The first work that she entered in a competition was El Caballero de Napoles, submitted to the Academia Bibliográfica Mariana in Lleida in 1868. It won first prize. This result encouraged her and she went on to win 9 more prizes and awards in that completion. Cheix also competed in the Academia Sevillana de Buenas Letras and won 5 times, she also won literary awards in Murcia, Málaga, Vitoria and Manila with various poems, articles and novels.

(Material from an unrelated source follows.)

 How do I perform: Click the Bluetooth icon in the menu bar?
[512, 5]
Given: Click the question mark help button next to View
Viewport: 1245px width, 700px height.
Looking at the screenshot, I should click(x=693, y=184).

In 1882 Cheix entered a competition sponsored by the Escuela Normal de Buenas Letras in Seville, her theme was “Should women be educated?”. The article won a gold and pearl medal. In the same year she won another gold medal in a literary competition in Manila with an article about Saint Theresa. Cheix went on to develop her article into a book about the life of St Theresa called La Reformadora del Carmelo. She died in Seville, Spain, aged 60.

Selected bibliography

Books:
- La Cruz del Valle - poems 1894
- Al Lucero de la Mañana
- Narraciones Infantiles with Alvaro Lopez Nuñez
- La Reformadora de Carmelo, The story of St. Theresa de Jesus. 1893
- Romancero de Don Pedro I de Castilla 1898
- Jornadas de Belén 1867
- Estrella del Mar, Historia de la Virgen Maria, instrucciones familiares dedicada a las niñas. 1872
- El lirio de los valles: La Virgen de Valvanera. 1902
- La Madre Vicenta María Lopez y Vicuña [fundadora del Instituto de María Inmaculada para el Servicio Doméstico] 1898
- La Romería del Rocío
- El Plato de China

Poems:
- La Cruz del Valle 1894
- Al Lucero de la Mañana
- Los Dolores de la Santisima Virgen
- La Muerte de Cervantes

Short plays:
- Magdalena: A drama in one act divided into three scenes. 1896
- Violeta: Comedy in one act in verse. 1906
- La Tia Lechuza.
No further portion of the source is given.